Sorry. Even when there is actual malpractice, tangential payments are wrong; as the family is enriched, not the individual. If the costs of caring for someone, give it in the original judgement.

Now if a profession was so recklessly negligent, there are criminal charges that can be brought, then we don't need to worry about them repeating the behavior.
 
The source is suspect. He may be a nice guy, but the fact is, our food supply is controlled by a very few mega corps [just like insurance] and the nice organic labels mean next to nothing. I think you would be surprised if you knew just how huge these corporations were and how much control they have over what we eat and what we can buy.

And these corporations are scared because if the public option or UHC gets passed they will be in the crosshairs because diet is one of the first things that will be addressed and it is widely known that GM foods and additives are not contributing to the overall wellbeing of anybody other than stockholders of huge nasty corporations.
 
So is it the 'fail' that is wrong? Or is it that you are for costs being passed on so trial lawyers get rich?

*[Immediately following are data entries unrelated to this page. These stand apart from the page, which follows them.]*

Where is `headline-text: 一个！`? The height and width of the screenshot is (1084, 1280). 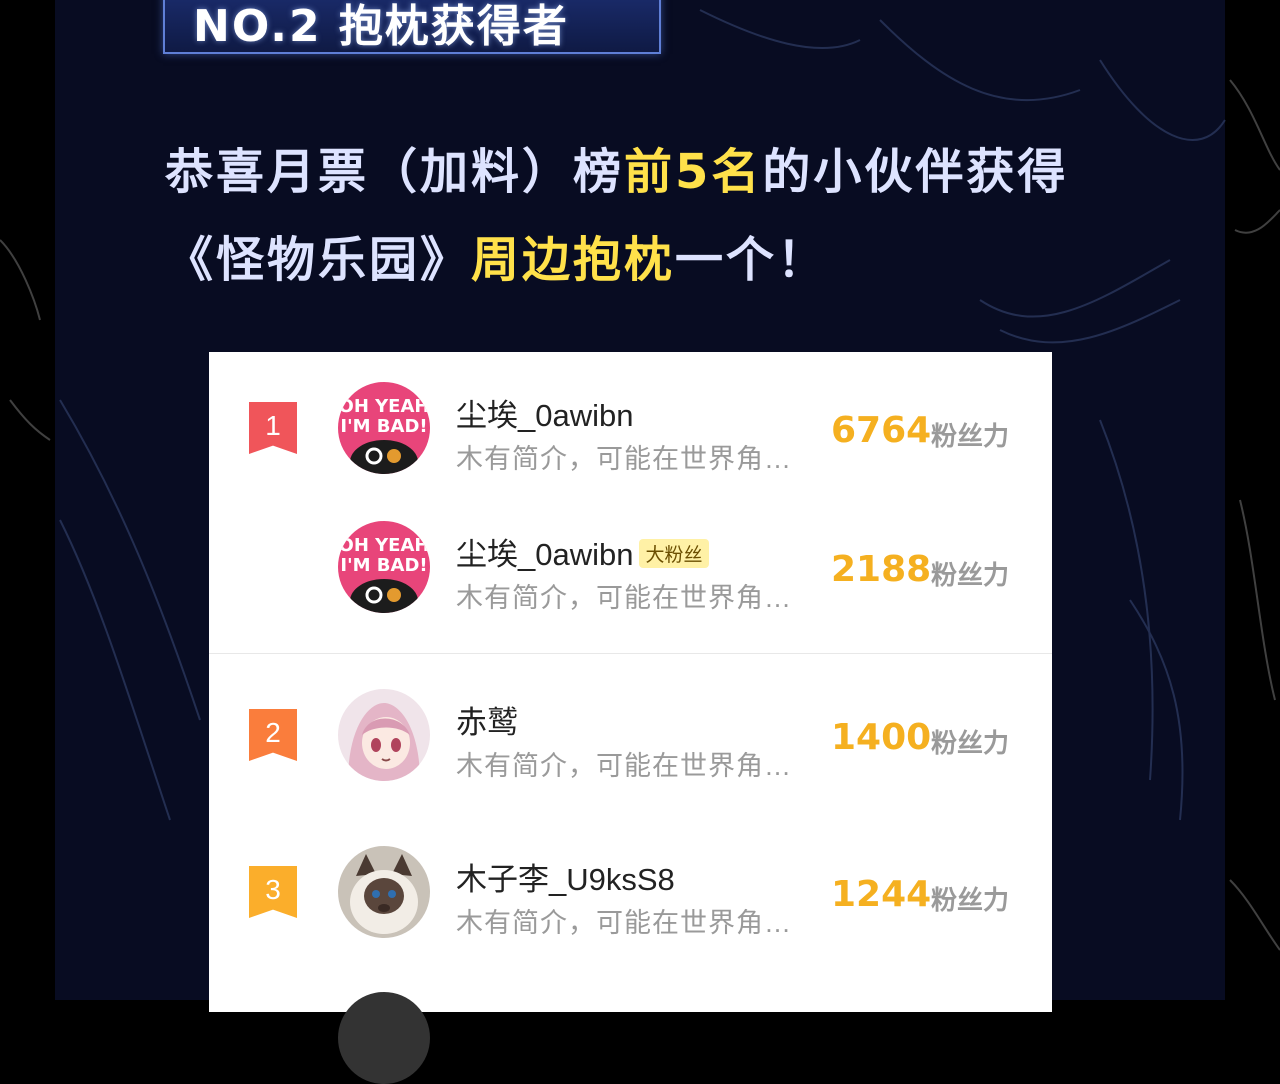
headline-text: 一个！ is located at coordinates (752, 260).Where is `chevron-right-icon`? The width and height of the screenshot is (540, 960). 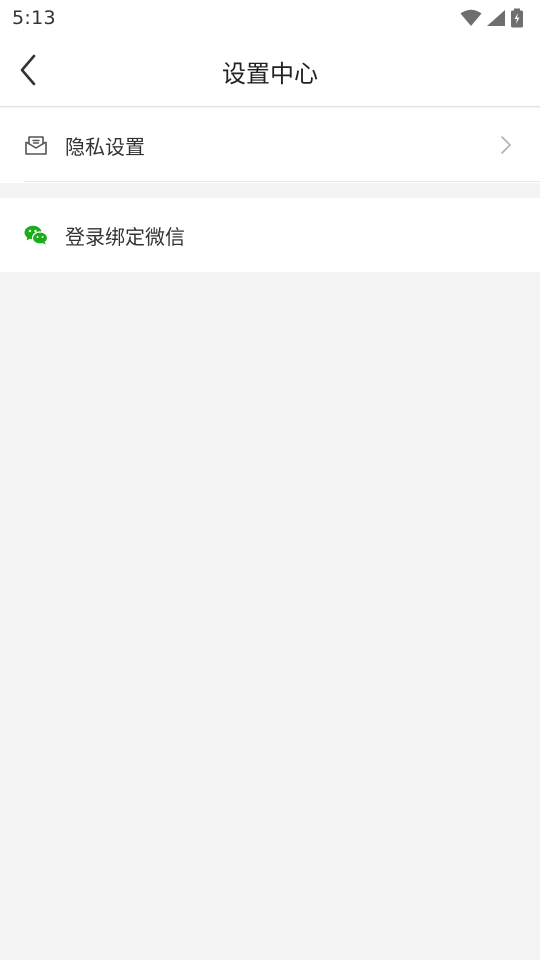
chevron-right-icon is located at coordinates (506, 147). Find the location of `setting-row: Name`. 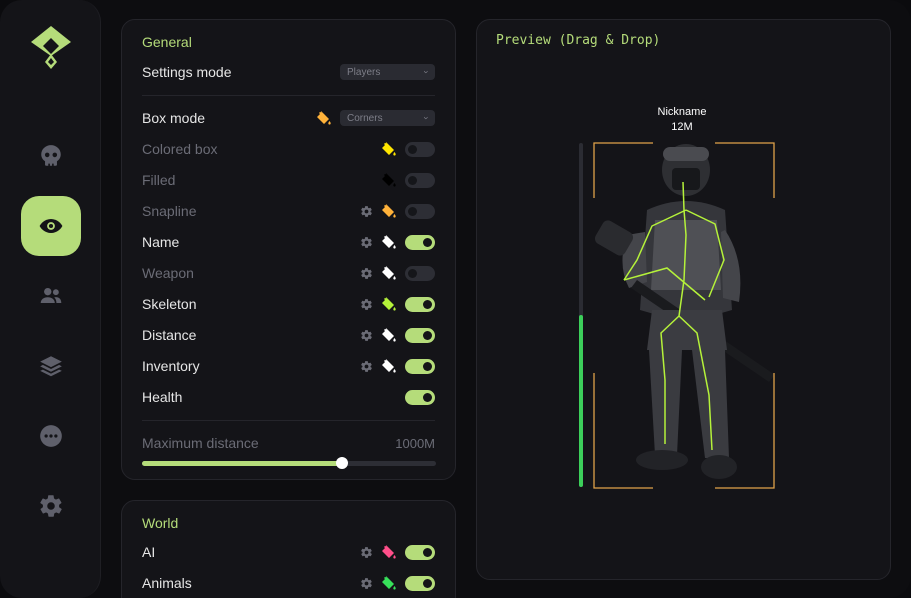

setting-row: Name is located at coordinates (288, 242).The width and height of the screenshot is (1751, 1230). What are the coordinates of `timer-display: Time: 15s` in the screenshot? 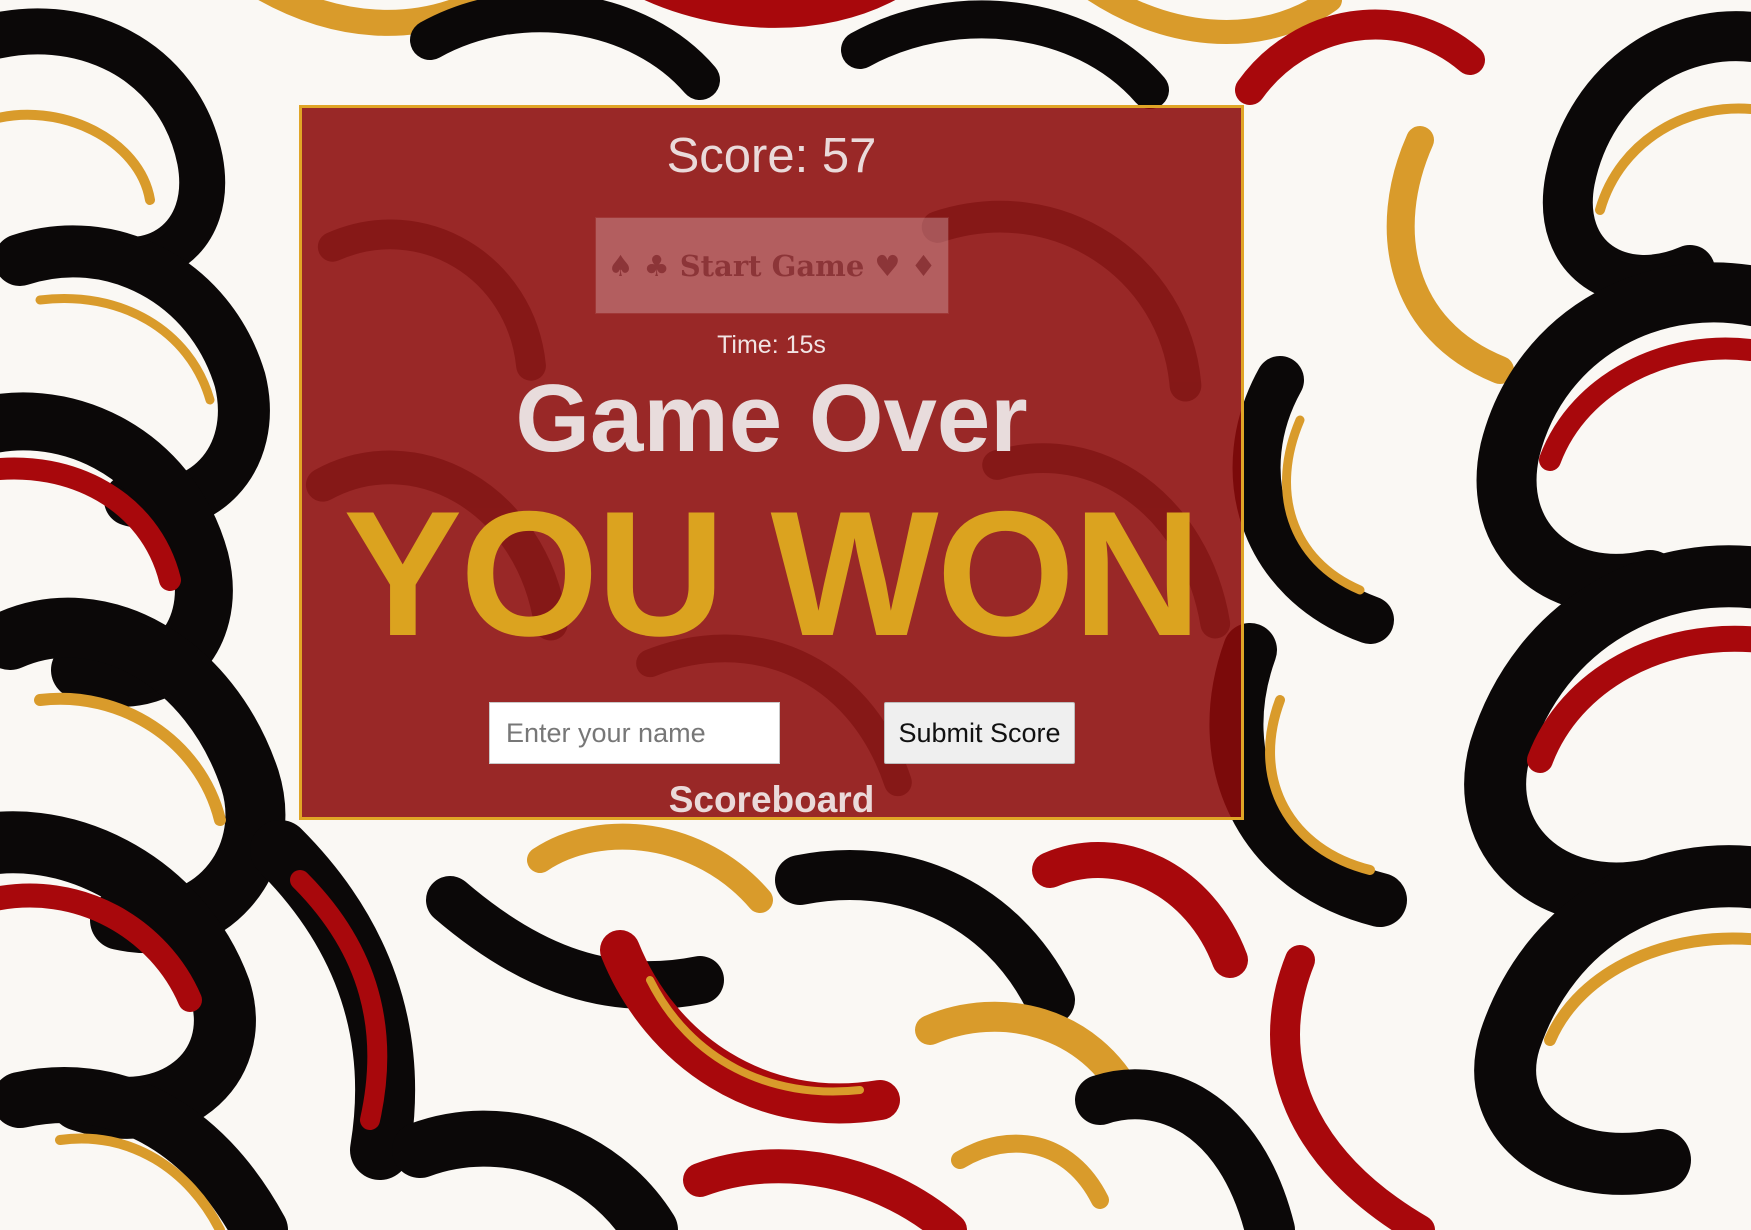 It's located at (772, 345). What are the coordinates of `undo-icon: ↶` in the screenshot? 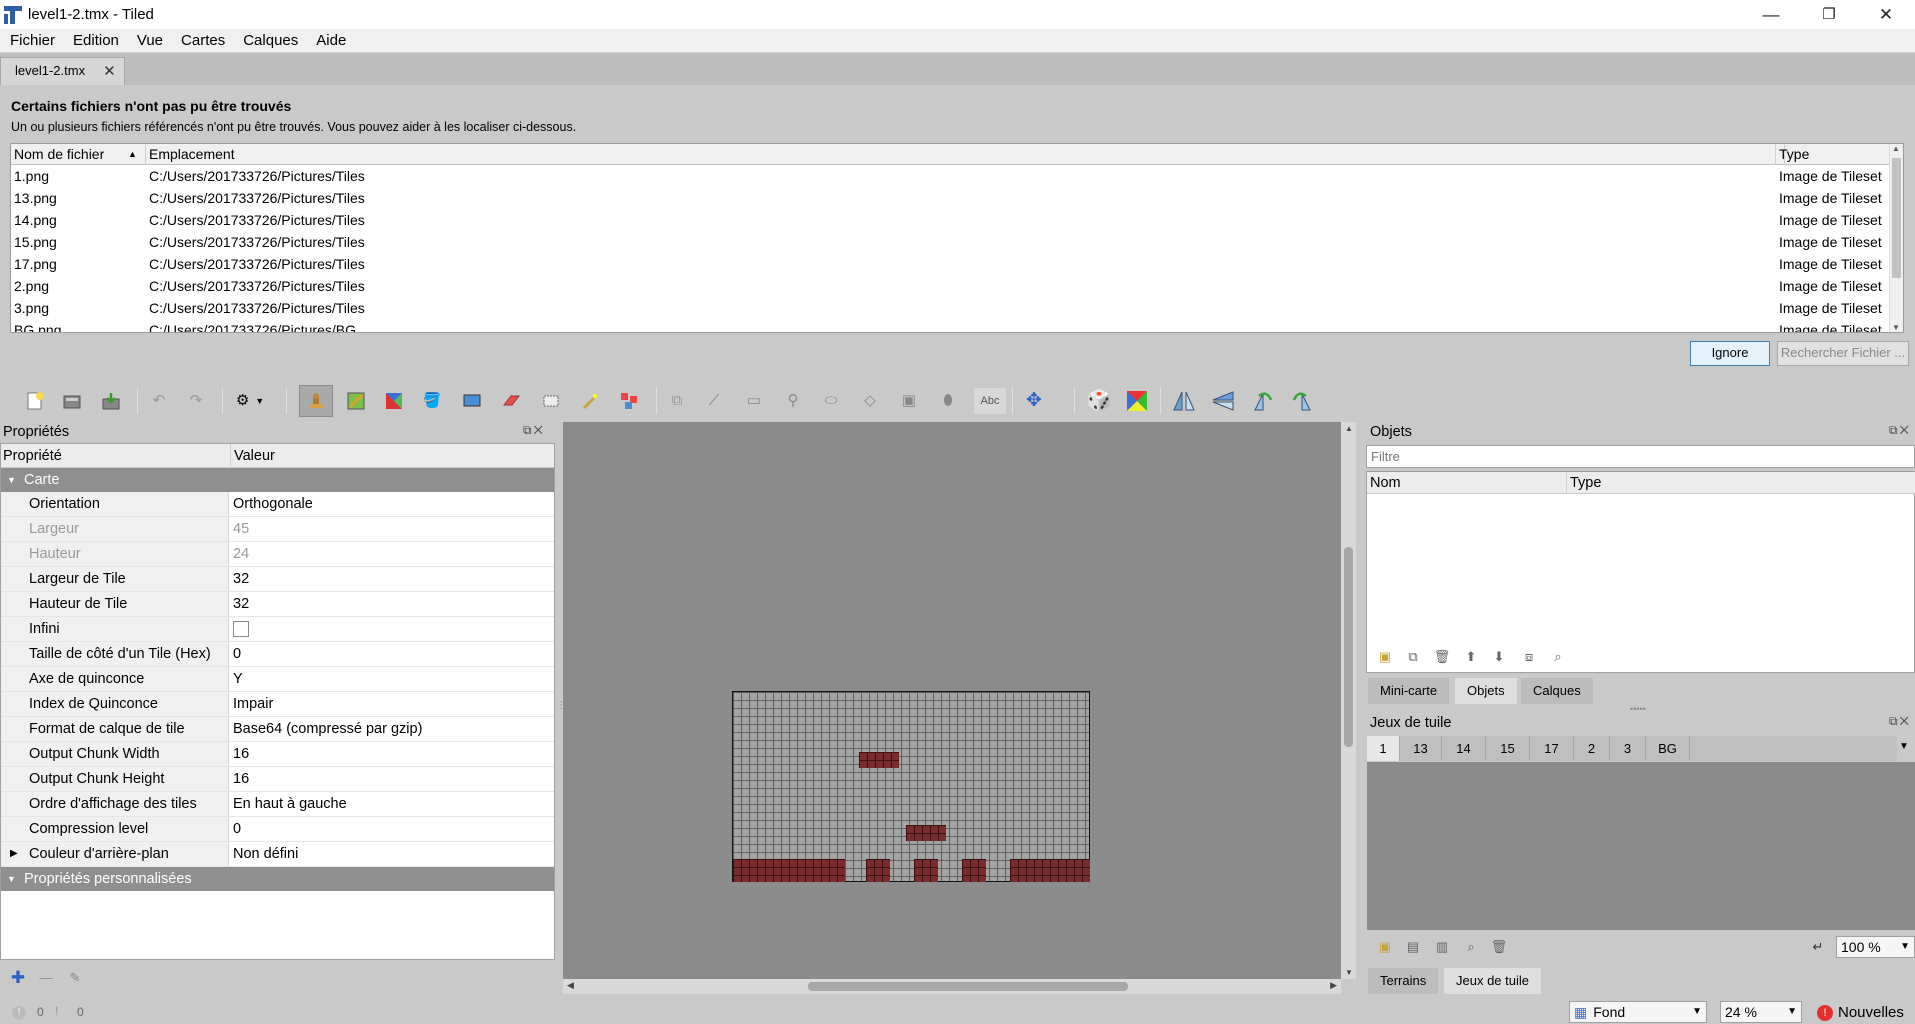 It's located at (159, 401).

Hot buttons there eh? Rich lawyers. You know rich lawyers are the ones that own the firm don't you? Anyway back to the issue.

Tort reform is a con. It was done in my country by insurance companies who conned the federal government and some state governments and some of the citizenry to protect their profits because of failed international investments. Poor bastards, down to their last billions.

One of the problems I have with so-called 'tort reform' is that individual rights will be attacked.

The tort of negligence is useful because it means that we - all of us - will be careful about how we deal with each other.

Knowing that being negligent towards someone else could cost us big money is an incentive to be careful.

I want my doctor or surgeon or my lawyer for that matter to be aware that if they are negligent towards me then I will sue for negligence and I will expect compensation and I expect the court to award punitary damages to encourage the others.

I don't care if those professionals buy insurance to lay off their potential exposure like a bookie lays off bets. Domestic insurance companies lay off with the big re companies anyway, so it's all a bit like a normal day at Agua Caliente.

Tort reform is government sucking up to big insurance companies at the expense of little people like me.

Sorry. Even when there is actual malpractice, tangential payments are wrong; as the family is enriched, not the individual. If the costs of caring for someone, give it in the original judgement.

Now if a profession was so recklessly negligent, there are criminal charges that can be brought, then we don't need to worry about them repeating the behavior.

Negligence should be compensated. Professionals might want to risk manage by using insurance companies, that's fair enough, but negligence should be compensated. Disciplinary action against an incompetent professional is another thing entirely. I look at the tort of negligence as being a deterrent, water it down and watch what happens.